In October 2014, Jennifer Laude, a transgender woman in her twenties, went out with her friend Barbie to the Ambyanz disco bar in Olongapo. There she met a young US Marine Lance Corporal Joseph Scott Pemberton with whom she left. Later that night, Jennifer was found dead. Evidence acquired in the room pointed to Pemberton. The Laude family filed a murder complaint against Pemberton.

Laude’s murder became the last drop to tear up the damn of discontent with the way the Philippines are treated by the USA. The court proceeding was accompanied by protests pointing out the unjustified favourable treatment of US Marines in relation to the local justice system, while in the same time calling for decent treatment of the transgender people including sex workers. Laude became a symbol for inequality on multiple levels.

“Call Her Ganda”’s main voice belongs to Jennifer Laude’s family, friends and lawyers. It only makes sense that theirs is emotion, sadness, anger, the strongest belonging to the family members; for Jennifer and for the unknown members of the Philippines’ transgender community. These are balanced by the recollection of factual and legal information as stated in the police reports and judicial minutes, TV news. During the proceeding, no press was allowed at the hearings, so there is no direct footage or recording for media purposes. The film too had to rely on comments of the persons involved, and provides space to express their stance to Pemberton lawyer and family too.

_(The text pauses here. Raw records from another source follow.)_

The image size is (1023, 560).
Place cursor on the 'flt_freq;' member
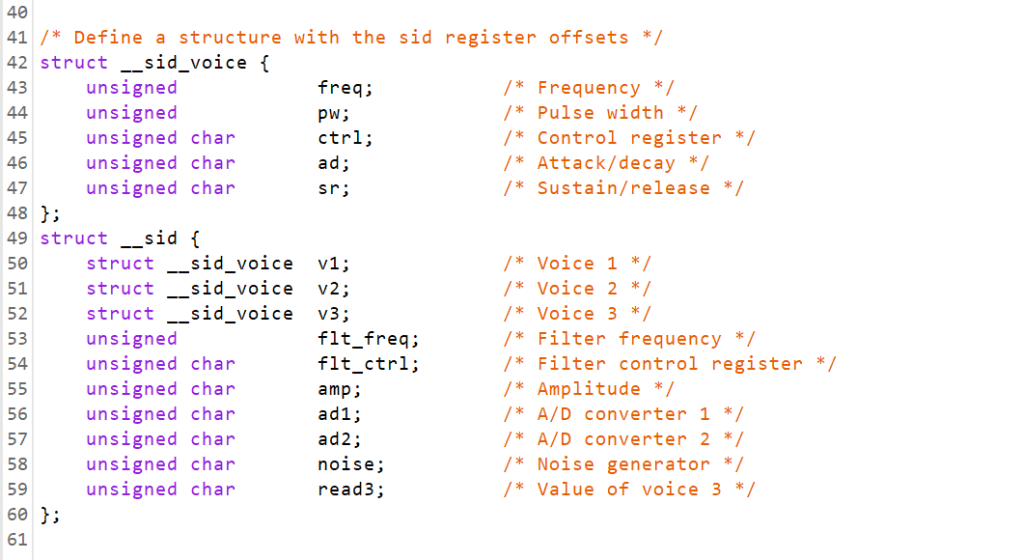pyautogui.click(x=368, y=339)
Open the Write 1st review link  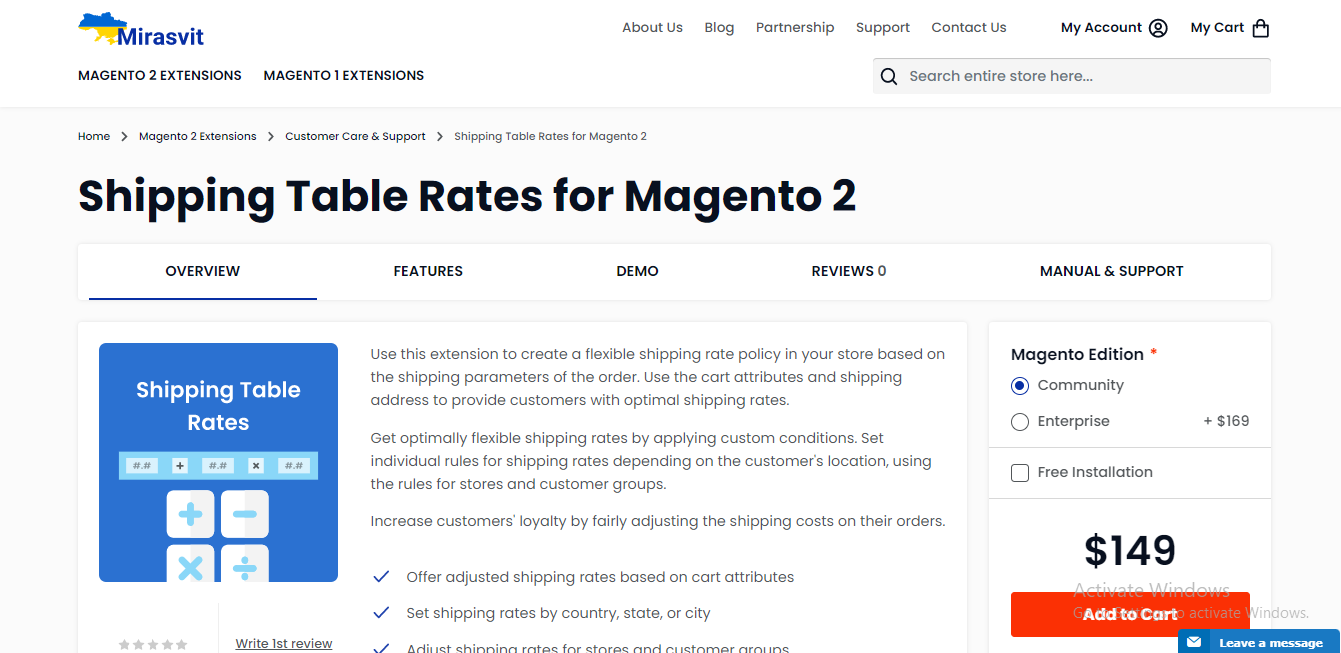click(x=283, y=643)
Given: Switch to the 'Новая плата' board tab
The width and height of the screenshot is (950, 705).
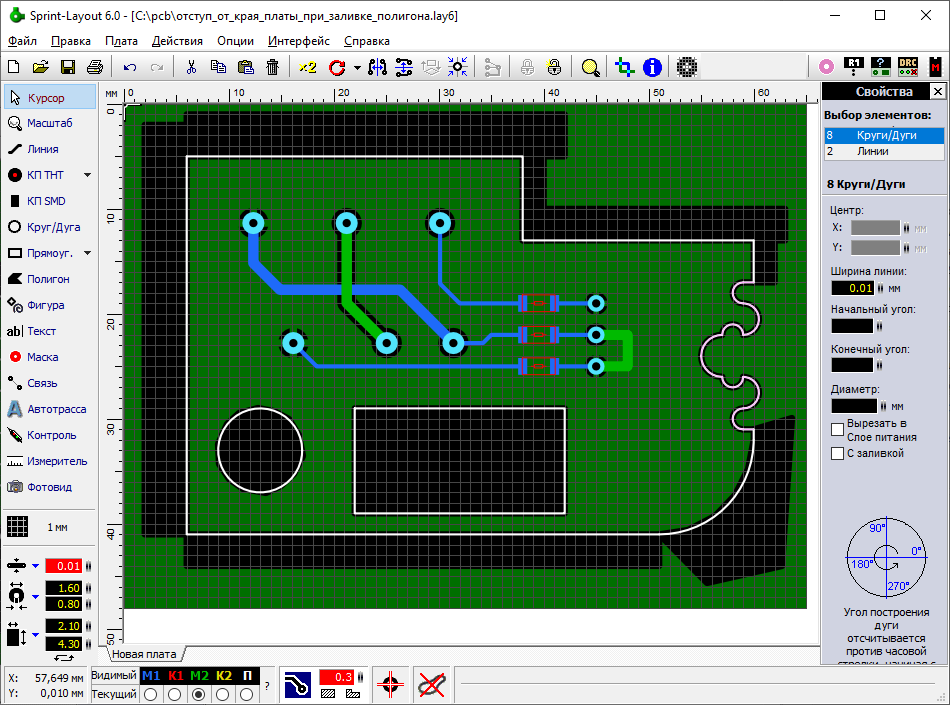Looking at the screenshot, I should coord(143,654).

Meredith Talusan, LGBT Staff Writer for BuzzFeed News, represents an important part of the narrative. Talusan looks further into how news and social media work to gain compassion for basically both parties involved (or to disgrace the other), and tries to find reason behind acts and procedures that anger one or the other party. She becomes the documentary’s narrator as she conducts her own investigation on the reactions the case incited.

Short excerpts from the history of the Philippines – USA relation, military educational videos, including videos “explaining” connection between presence of military personnel and prostitution and the explanation on brief history of the status of the transgender people in the Philippines add more of the context and suggest some of the roots of such a strong reaction of the local communities. What should not be overlooked is that before the first contact with European cultures and Christianity especially, transgender people in the Philippines enjoyed high social status. They were considered blessed and often took role of shamans, healers, or local community leaders.

“Call Her Ganda” may not offer a complex picture of Jennifer Laude’s death. Yet, it never even hints at this ambition. What it does instead of documenting a single crime, is that it looks at it as a symptom (or one of the symptoms) of an long-standing interdependence between several social and national groups: the Filipinos and the US Marines in general, and more specifically the Filipino transgender community or, the US Marines and the local transgender sex workers; PJ Raval follows Olongapo also in the aftermath of the Pemberton’s sentencing, with almost no Marines in the streets and economical drops leading to backlash against the trans community.

Taken from an even wider perspective, Call Her Ganda offers another drop into the pool of insights on how non-existence of dialogue, silent acceptance, and deaf ear can open doors to radical acts and choices. It also discloses some of the consequences of that infamously trendy “toxic masculinity” in action; a simple “am not interested in lady boy” might save you from the “shock” of (lady)penis and a sudden understanding of the concept of valid consent. Jennifer became another symbol for where the lack of will to understand if not accept can lead.